Although it does not have any of the “Big Five” animals of Africa it is a delightful place to enjoy a picnic and walk along the river to view the birds, crocodiles, hippos and variety of plains animals including Zebra, Impala, Kudu, Water buck, Red-hartebeest, Inyala and Wildebeest. It is also great for the large population of Bee-eaters that seem to thrive there, and the large Heronry. A beautiful swimming pool adds to the attraction. Horses or bicycles can be hired and guides escort visitors on rides amongst the animals, a unique and special African experience.
Next to the restaurant a fire burns in a circular enclosure where overnight visitors enjoy a peaceful evening drink as the sun goes down. This fire never goes out, and new logs are simply added on a daily basis. According to the staff it has been burning for 60 years. On some evenings traditional dancing is provided for groups of overseas visitors Accommodation varies from luxury cottages, to traditional Bee-hive huts, a Back-packers hostel, or a basic camp-ground.
During a walk through the camp to have a look at the attractive Bee-hive huts and to add a few more birds to our growing list we enjoyed photographing the colorful “Bloukopkoggelmander” or Blue- headed lizard. One of the reserve staff mentioned to us that a very rare Narina Trogan had been seen in the camp earlier, but we failed to find it. That would have been a “lifer” for Audrey.
After a quick drive through the northern section of the reserve we arrived at the main camp for our mandatory cup of coffee, enjoyed while viewing the dam that the restaurant deck overlooks. We were amazed to see two great bird sightings on our way. A pair of beautiful and graceful Blue-cranes were the first to catch our attention as the grazed in the field nearby. Then to our delight we also saw a trio of Ground-hornbill right next to the road. To see both these birds at the same time rates as a birders dream sighting, and we felt really blessed.
At the dam, while we drank our coffee, we were entertained by the large number of Black-headed Heron that were roosting in the heronry across the dam. Sacred Ibis arrived and departed while Common Moorhen and Black Crake fed on the mud banks. Blacksmith Lapwing and Egyptian Geese joined in the party, announcing their presence with their noisy and distinctive calls. While the resident African Fish Eagle must have been hunting else where the inquisitive Pied Wagtail came to see if it could collect some scraps. Across the dam a huge crocodile basked in the sun. His brown colour made him look like a part of the bank but careful viewing through our binoculars confirmed that he was in fact a Nile crocodile of considerable size.
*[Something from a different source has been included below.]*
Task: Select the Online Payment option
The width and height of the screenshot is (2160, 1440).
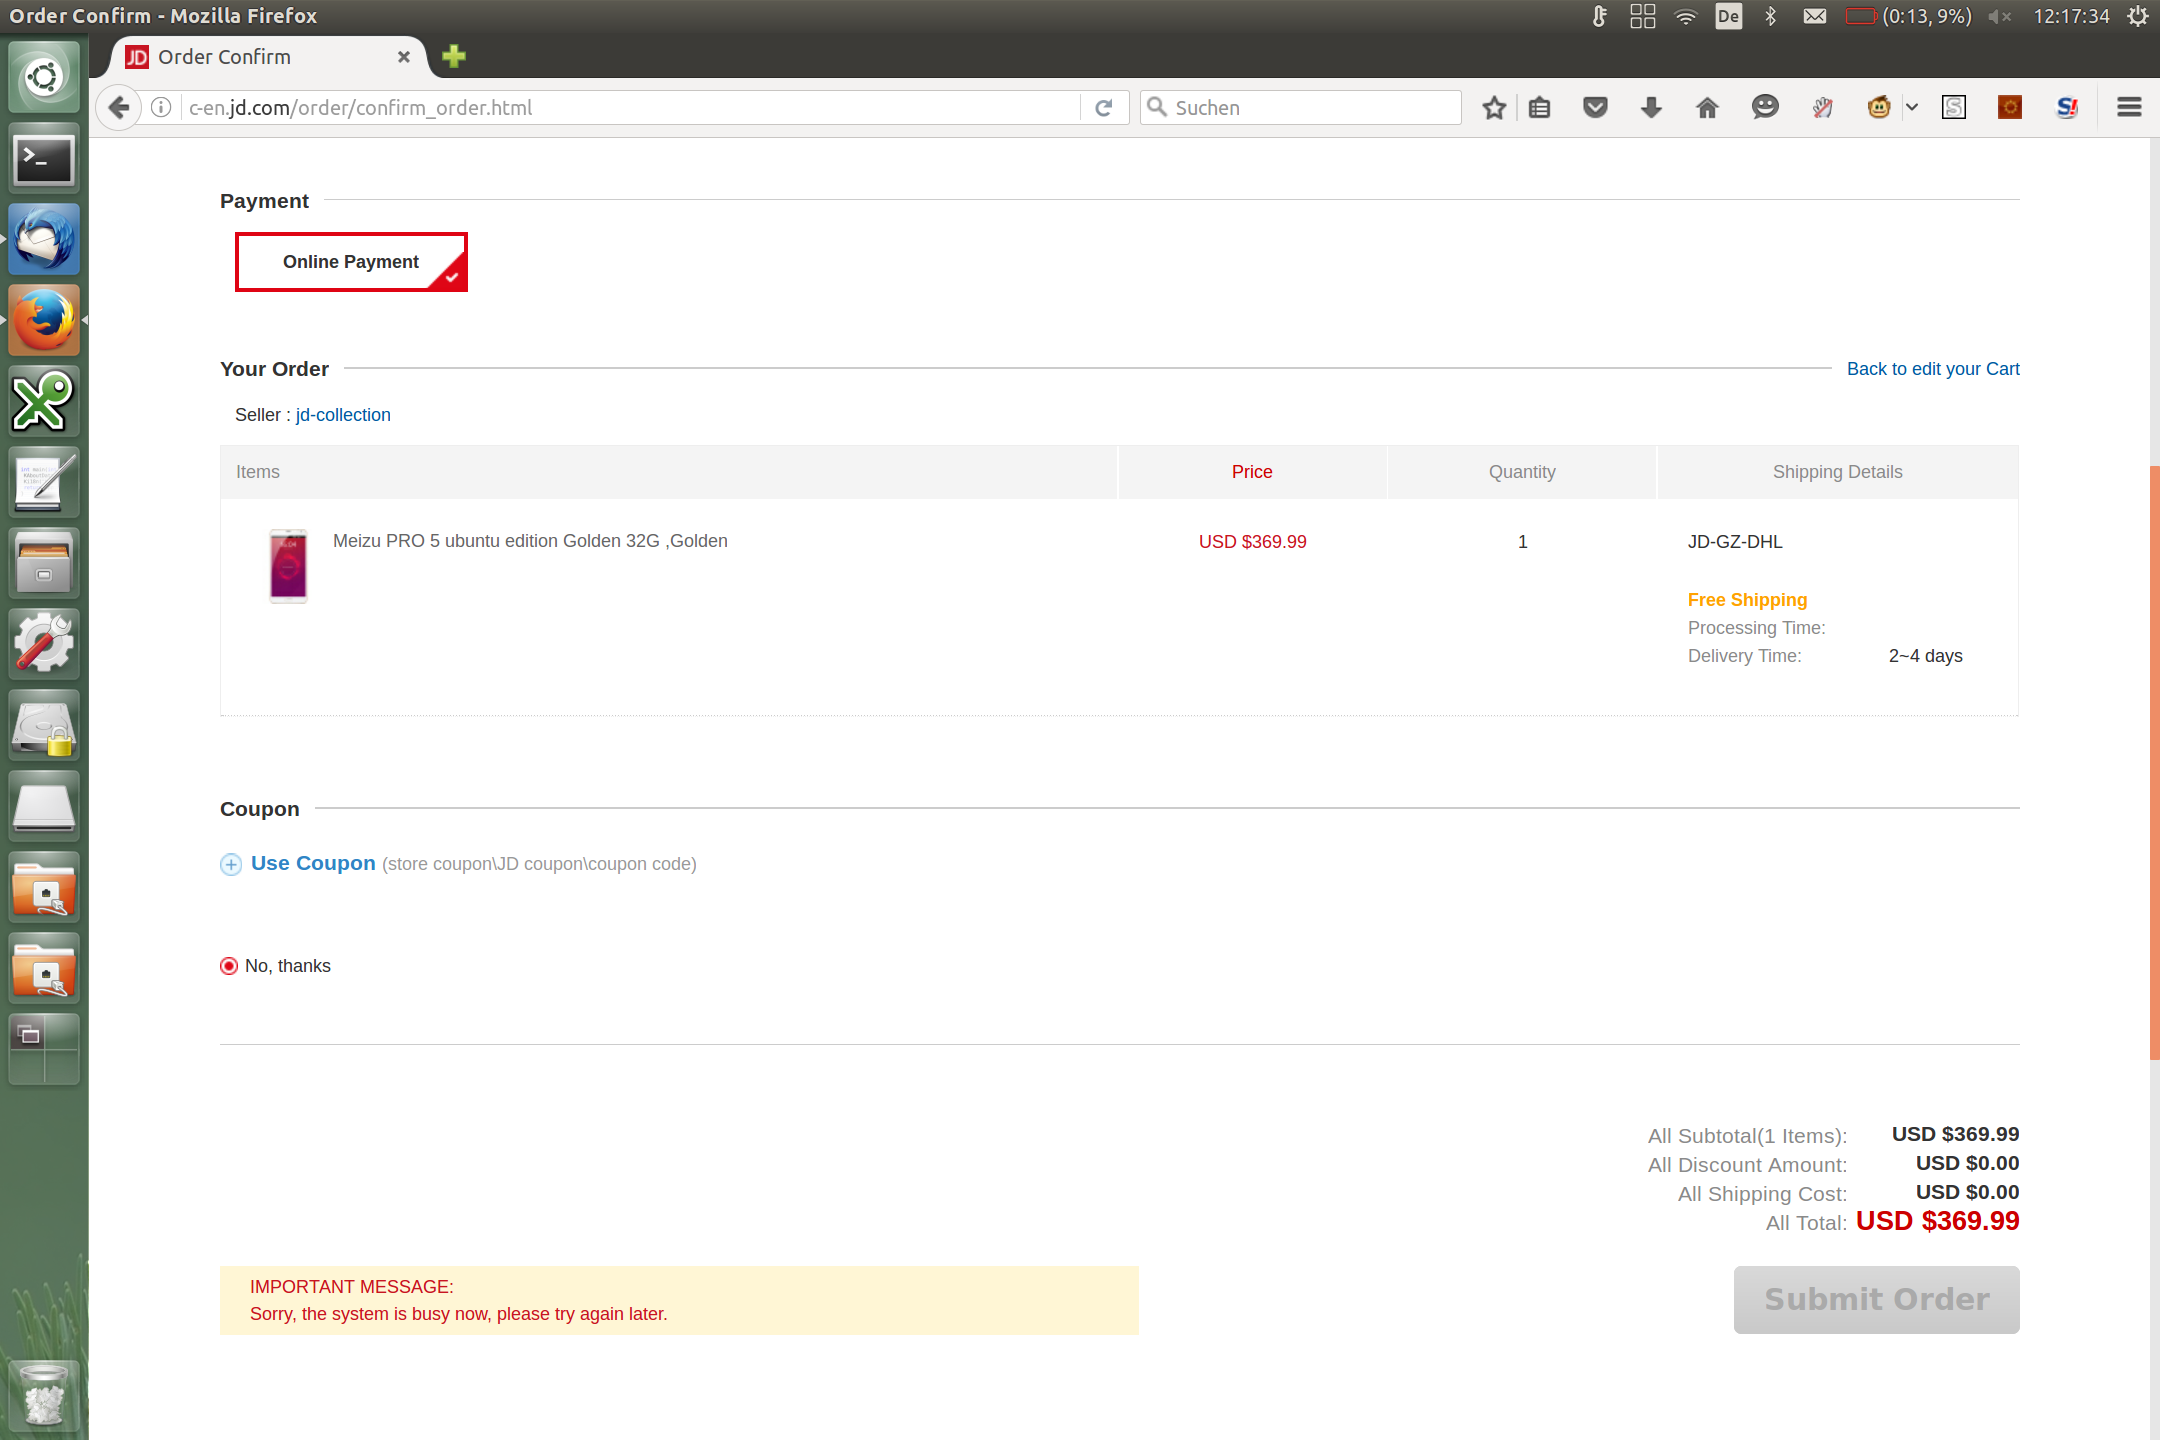Action: point(351,262)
A picnic, late breakfast/early lunch, overlooking the swimming pool and a walk along the river to the large dam brought the visit to an end. While we managed to list 34 different species of bird we also managed to see at least eight different kinds of antelope. A large crocodile (locally referred to as a Flat Dog) on a small island in the main dam obligingly showed us his teeth. The huge barbell/catfish in the smaller dam entertained us as we fed them with scraps of sandwiches.
Several buildings provide interesting information on wild life, the history of the reserve and other nature related educational subjects, making it a valuable place for local schools to visit.
Again our visit to this small but excellent nature reserve proved to be entertaining and interesting and we left vowing to return soon. As we left the reserve we stopped for a photograph next to the huge ant heap next to the road.